Oleh sebab itu, Ammy mengusulkan untuk mengundang kembali pimpinan lembaga dan kementerian yang diundang. Hal tesebut, kata dia, diperlukan agar masyarakat bisa memahami langsung maksud pemerintah menerbitkan Perppu No. 2 tahun 2017 tersebut.
"Undang kembali, agar kita bisa menerima penjelasan langsung kepada orang yang mengambil keputusan saya mohon," katanya.
Hal senada juga disampaikan Yandri Susanto, Anggota Komisi II Fraksi PAN lainnya. Yandri mengatakan, kehadiran langsung Panglima TNI, Ketua Kejaksaan Agung, Kapolri dan Mendagri harus diprioritaskan. Sebab, lanjut dia, mengirim perwakilan menimbulkan anggapan Pemerintah tak serius dalam pembahasan Perppu Ormas.
"Kalau bisa panglima datang untuk diagendakan, karena lebih baik untuk penjelasan kepada masyarakat," jelasnya.
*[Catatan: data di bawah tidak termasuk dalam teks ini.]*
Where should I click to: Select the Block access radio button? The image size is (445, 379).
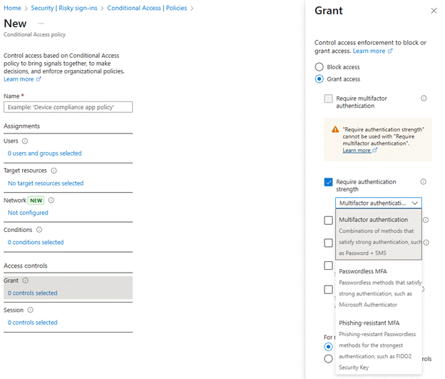tap(319, 66)
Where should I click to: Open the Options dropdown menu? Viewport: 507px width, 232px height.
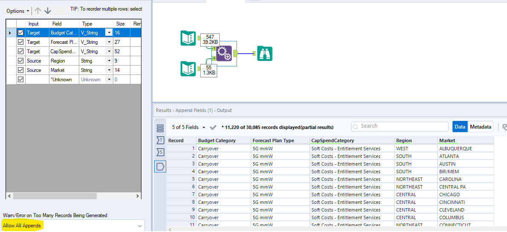tap(18, 11)
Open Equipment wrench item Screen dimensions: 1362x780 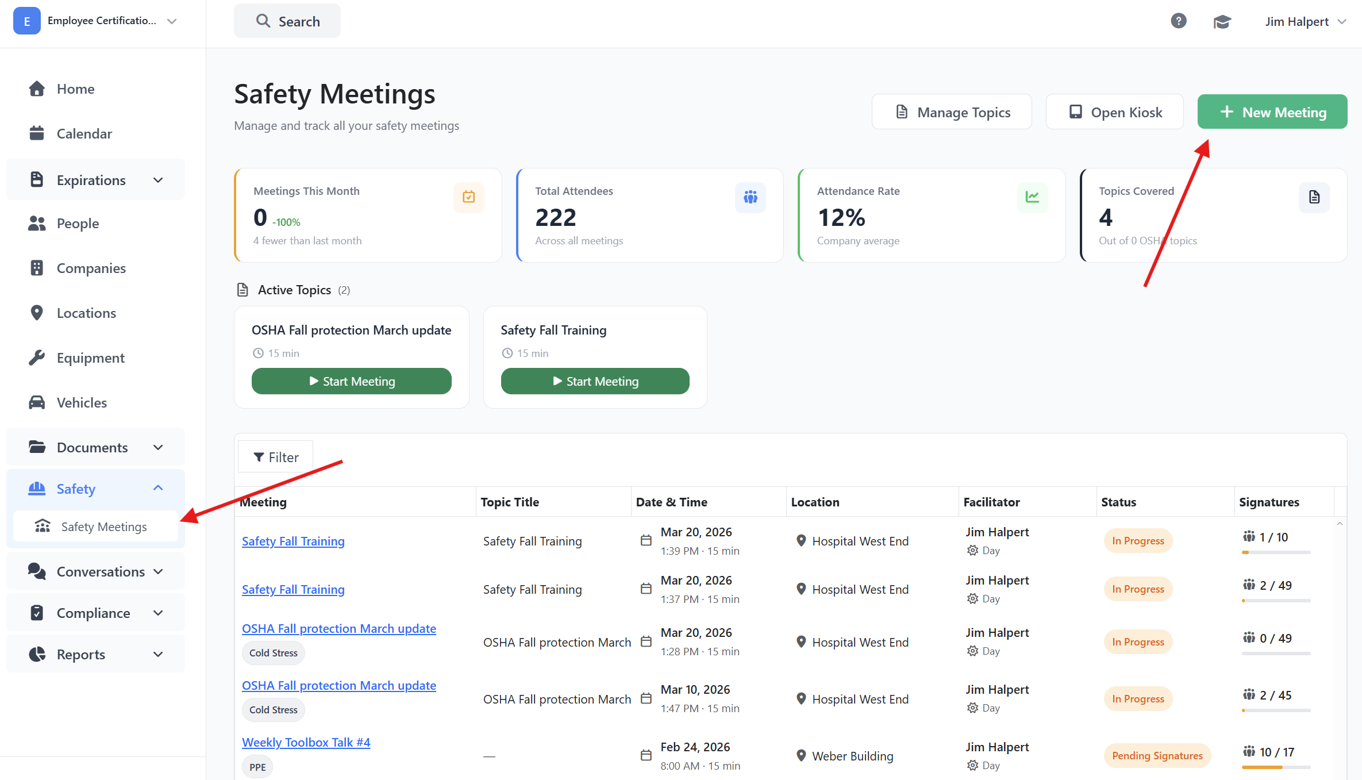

Selain itu, Yandri juga mengatakan adanya potensi Perppu sebagai senjata politik balas dendam. Menurut Yandri, seiring bergantinya pemerintahan, maka akan terjadi penafsiran yang berbeda terkait makna dari alasan "Anti Pancasila" yang dijadikan alasan untuk membubarkan Ormas.
"Ini bisa dijadikan untuk membubarkan ormas yang tidak disukai. Kalau fungsi yudikatif itu diambil oleh pemerintah," ujar dia mengkahiri.